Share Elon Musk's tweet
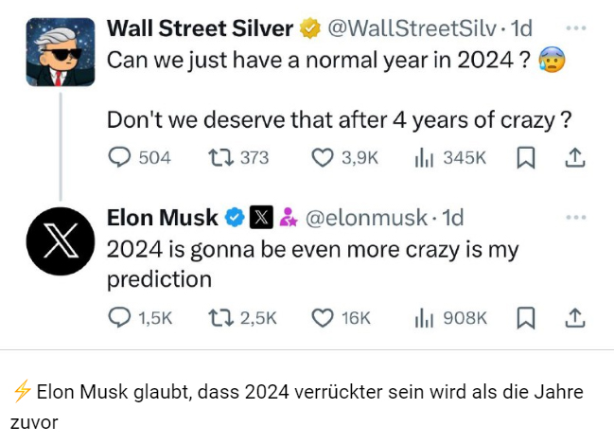Viewport: 614px width, 444px height. (574, 317)
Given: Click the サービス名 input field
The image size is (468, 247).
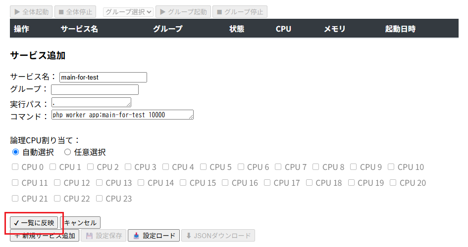Looking at the screenshot, I should pyautogui.click(x=103, y=77).
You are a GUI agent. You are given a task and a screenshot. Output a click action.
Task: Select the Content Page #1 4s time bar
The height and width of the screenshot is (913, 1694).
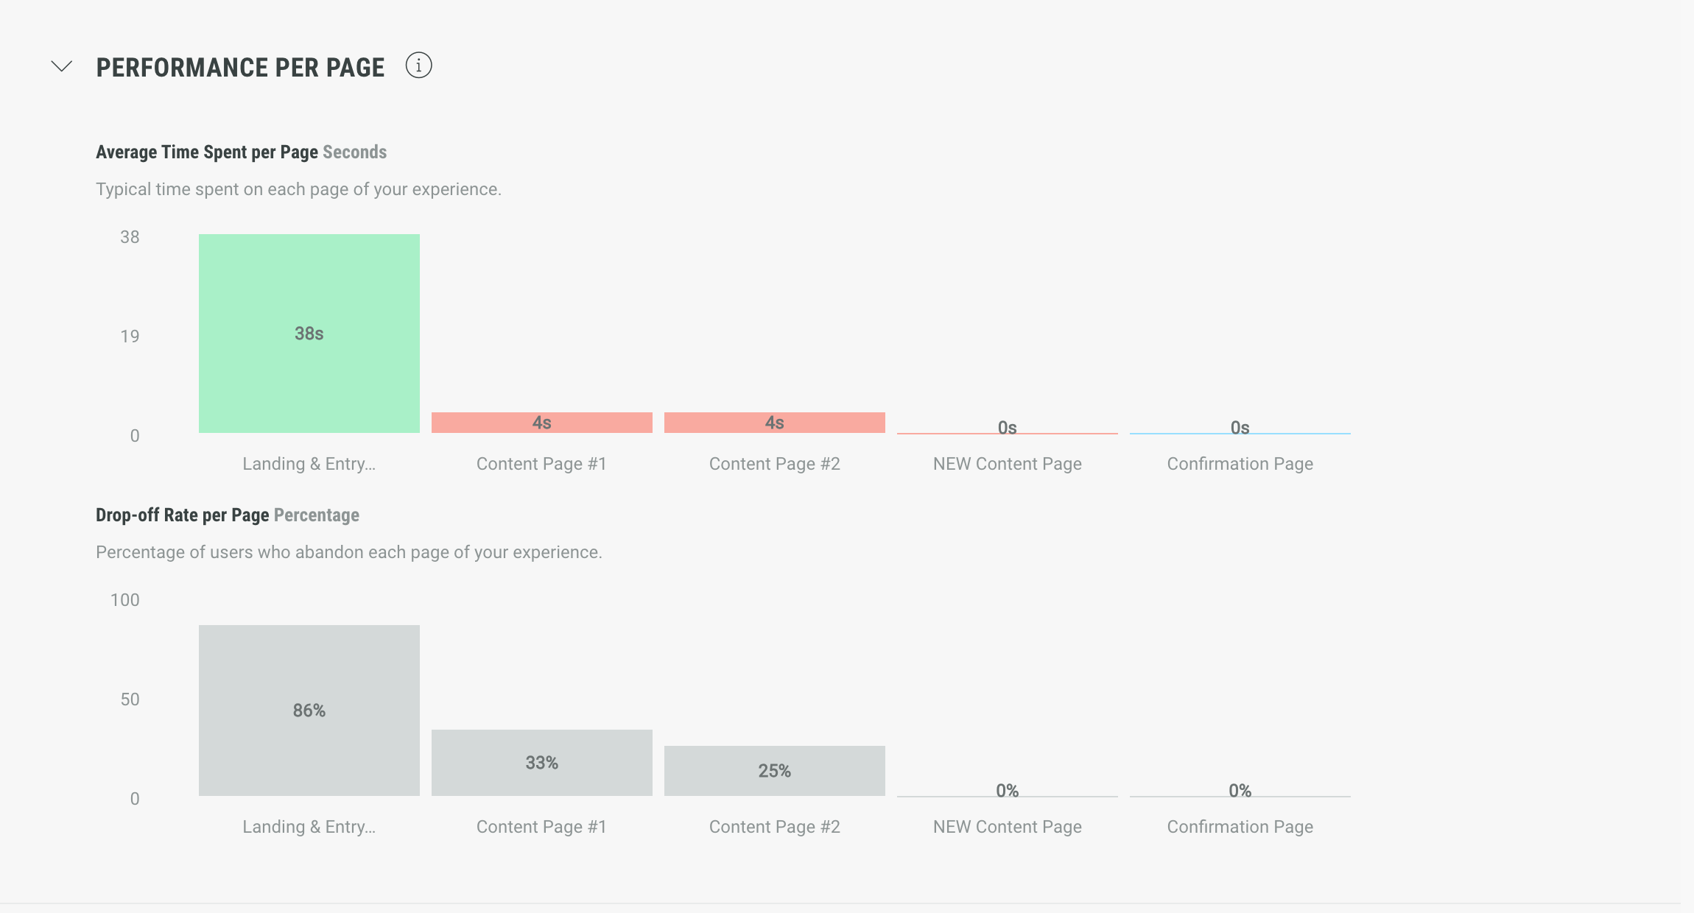click(x=542, y=423)
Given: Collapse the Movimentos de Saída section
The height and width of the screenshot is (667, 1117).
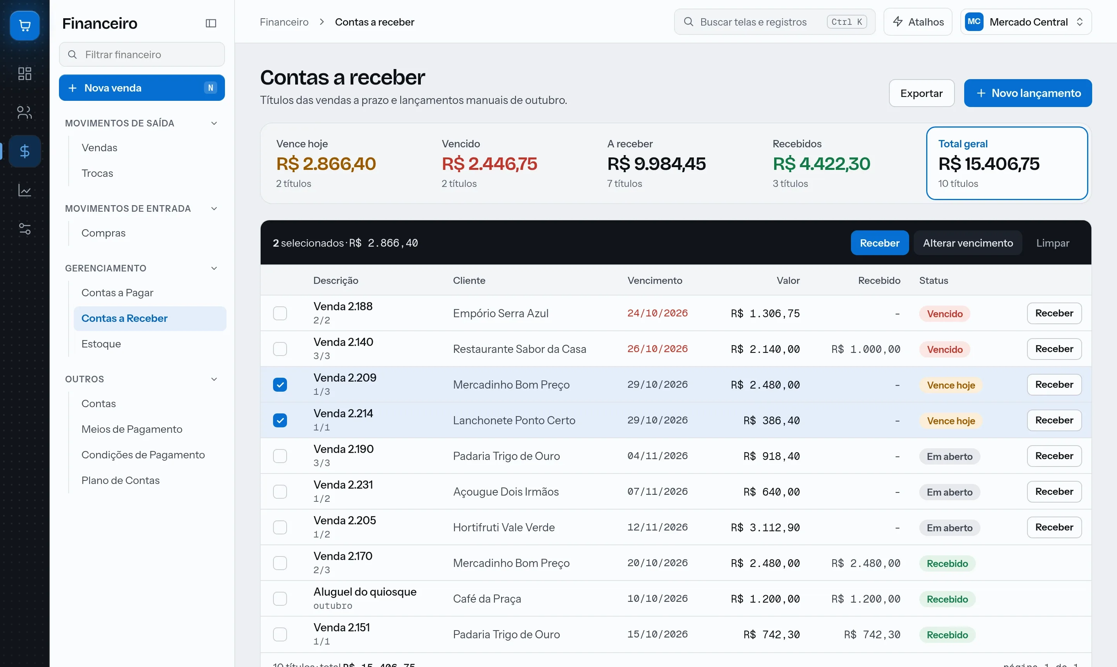Looking at the screenshot, I should point(214,123).
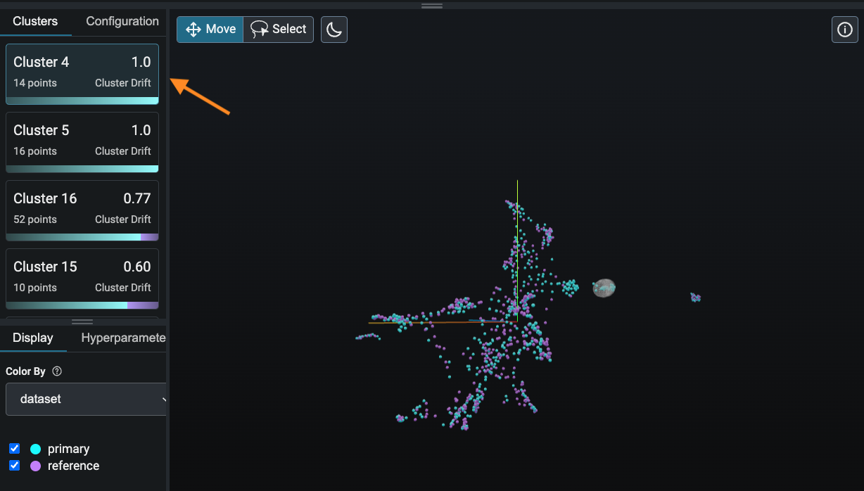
◇ ◇ ◇
• _THE PROBLEM_
Set the listing down exactly, without its pictures.

• _TASK RESULT_
Share Elon Musk's tweet
Viewport: 614px width, 444px height. (574, 317)
Given: Click the サービス名 input field
The image size is (468, 247).
Looking at the screenshot, I should pyautogui.click(x=103, y=77).
You are a GUI agent. You are given a task and a screenshot. Output a click action.
Task: Select the Content Page #1 4s time bar
The height and width of the screenshot is (913, 1694).
click(x=542, y=423)
Given: Collapse the Movimentos de Saída section
The height and width of the screenshot is (667, 1117).
Looking at the screenshot, I should point(214,123).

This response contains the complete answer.